O ideal seria você ter um dispositivo “gateway” onde você tivesse que fazer logon primeiro antes de alcançar qualquer coisa na rede interna. E que esse gateway evidentemente bloqueasse qualquer IP por x minutos após y tentativas erradas de login.
No caso das câmeras isso seria o NVR/DVR. Porém o danado usualmente vem com seu próprio pacote de vulnerabilidades.
Nota: mudar a senha default do usuário root nesses aparelhos é possível e desejável, mas é arriscado. É informado aqui que a Foscam FI9820 nem tem senha para o usuário root, mas se você colocar uma para proteger o acesso telnet a câmera deixa de dar boot porque vários scripts de inicialização dependem da falta dessa senha.
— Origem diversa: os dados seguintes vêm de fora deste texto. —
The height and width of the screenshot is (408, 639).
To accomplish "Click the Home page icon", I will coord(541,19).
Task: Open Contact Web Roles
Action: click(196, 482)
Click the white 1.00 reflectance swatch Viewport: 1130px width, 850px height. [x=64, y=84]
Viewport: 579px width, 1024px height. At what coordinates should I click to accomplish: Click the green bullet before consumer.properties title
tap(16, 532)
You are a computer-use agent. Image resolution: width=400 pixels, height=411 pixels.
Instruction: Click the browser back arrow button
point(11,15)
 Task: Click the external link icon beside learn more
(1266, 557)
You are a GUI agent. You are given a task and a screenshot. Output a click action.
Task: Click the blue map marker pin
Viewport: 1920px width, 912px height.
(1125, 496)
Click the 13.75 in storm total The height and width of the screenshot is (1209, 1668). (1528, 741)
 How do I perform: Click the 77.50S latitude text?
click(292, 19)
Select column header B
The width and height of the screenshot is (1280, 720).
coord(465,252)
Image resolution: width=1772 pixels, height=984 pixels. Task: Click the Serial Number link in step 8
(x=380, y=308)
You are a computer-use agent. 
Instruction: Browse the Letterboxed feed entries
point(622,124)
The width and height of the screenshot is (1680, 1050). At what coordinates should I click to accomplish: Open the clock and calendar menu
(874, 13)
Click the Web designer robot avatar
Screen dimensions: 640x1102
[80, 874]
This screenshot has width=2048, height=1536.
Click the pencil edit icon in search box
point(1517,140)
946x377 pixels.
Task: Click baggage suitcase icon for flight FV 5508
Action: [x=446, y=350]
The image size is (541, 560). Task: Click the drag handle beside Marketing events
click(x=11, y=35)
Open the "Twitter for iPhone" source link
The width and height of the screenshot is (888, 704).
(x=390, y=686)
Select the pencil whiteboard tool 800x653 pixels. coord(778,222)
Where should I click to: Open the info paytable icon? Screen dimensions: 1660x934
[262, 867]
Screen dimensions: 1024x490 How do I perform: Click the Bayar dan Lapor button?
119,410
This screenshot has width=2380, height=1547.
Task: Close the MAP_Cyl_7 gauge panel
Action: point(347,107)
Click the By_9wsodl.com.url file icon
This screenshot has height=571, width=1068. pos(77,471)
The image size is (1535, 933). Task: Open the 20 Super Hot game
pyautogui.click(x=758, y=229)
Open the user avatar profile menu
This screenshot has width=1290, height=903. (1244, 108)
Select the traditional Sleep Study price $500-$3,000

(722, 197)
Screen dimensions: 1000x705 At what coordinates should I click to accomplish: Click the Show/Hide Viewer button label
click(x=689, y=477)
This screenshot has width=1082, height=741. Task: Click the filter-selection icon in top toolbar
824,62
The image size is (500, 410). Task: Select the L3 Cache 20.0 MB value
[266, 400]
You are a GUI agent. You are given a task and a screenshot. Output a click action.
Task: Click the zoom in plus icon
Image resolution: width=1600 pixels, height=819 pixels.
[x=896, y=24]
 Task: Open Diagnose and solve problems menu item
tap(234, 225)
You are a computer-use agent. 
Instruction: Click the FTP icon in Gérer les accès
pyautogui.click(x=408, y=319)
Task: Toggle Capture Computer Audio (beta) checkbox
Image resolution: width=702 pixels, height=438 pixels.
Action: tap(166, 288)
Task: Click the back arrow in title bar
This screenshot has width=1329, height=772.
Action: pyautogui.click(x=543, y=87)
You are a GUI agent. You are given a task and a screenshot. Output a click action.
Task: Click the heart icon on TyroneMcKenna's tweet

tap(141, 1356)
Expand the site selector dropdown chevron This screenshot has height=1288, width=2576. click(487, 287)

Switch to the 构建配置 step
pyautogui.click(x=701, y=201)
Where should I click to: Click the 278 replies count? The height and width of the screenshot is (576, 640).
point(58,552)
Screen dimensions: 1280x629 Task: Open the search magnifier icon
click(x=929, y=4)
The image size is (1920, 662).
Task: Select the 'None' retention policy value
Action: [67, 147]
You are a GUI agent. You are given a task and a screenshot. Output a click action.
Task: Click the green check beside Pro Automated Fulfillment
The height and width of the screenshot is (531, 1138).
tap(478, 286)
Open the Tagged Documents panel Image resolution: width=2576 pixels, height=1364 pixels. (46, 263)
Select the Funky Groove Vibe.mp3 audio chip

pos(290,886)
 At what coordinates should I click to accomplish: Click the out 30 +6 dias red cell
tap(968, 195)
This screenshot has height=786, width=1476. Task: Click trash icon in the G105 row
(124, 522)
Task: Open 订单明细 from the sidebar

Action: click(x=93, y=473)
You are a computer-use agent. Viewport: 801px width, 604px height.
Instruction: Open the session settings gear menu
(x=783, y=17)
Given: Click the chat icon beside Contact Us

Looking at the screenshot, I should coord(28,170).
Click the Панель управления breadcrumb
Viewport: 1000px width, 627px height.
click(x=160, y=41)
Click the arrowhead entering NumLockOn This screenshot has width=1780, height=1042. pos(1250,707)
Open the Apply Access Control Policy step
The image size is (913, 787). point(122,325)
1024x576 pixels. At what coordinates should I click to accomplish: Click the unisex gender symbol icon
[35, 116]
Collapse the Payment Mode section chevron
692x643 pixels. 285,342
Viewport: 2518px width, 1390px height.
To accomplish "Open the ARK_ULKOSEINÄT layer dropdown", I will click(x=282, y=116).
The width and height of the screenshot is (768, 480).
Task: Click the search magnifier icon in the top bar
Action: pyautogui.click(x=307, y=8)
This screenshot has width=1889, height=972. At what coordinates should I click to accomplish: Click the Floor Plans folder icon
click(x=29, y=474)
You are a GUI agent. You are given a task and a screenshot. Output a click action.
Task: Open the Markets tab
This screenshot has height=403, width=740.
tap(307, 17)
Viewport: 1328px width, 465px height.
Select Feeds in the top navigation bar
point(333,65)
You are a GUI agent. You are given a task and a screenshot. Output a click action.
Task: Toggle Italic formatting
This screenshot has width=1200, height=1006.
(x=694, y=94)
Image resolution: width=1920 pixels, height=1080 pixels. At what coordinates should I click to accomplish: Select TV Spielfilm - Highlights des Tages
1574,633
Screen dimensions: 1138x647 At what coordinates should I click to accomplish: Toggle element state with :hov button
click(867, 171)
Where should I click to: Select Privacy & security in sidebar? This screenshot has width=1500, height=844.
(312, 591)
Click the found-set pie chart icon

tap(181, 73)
Ampliei a lista de possíveis senhas para 23 e expliquei como testar vários nomes de usuário também
Eu fui injusto ao dizer que esses dispositivos não tem qualquer proteção contra ataque de força bruta. Em várias das minhas câmeras o servidor telnet faz uma pausa de 3 ou 4 segundos quando você entra credenciais incorretas e se você errar três vezes é desconectado. Isso não é o bastante para impedir um ataque de dicionário como esse que estou fazendo com o ncrack, mas já dificulta enormemente o ataque tradicional.
Ignorando o tempo que leva para reconectar de novo a cada desconexão forçada, só é possível testar uma combinação a cada 3 segundos. Isso dá meras 28800 combinações por dia. Para você ter uma idéia, só o dicionário Houaiss já tem mais de 228 mil palavras. Eu consegui tempos curtos por usar um dicionário especializado, de senhas default, mas leve em conta que o atacante também vai usar um e mudar a senha default desses dispositivos pode não ser fácil.
Eu não vira na ocasião, mas dois meses depois que postei isso foi publicada a lista de credenciais que o Mirai usou para invadir mais de meio milhão de dispositivos IoT. São 61 combinações.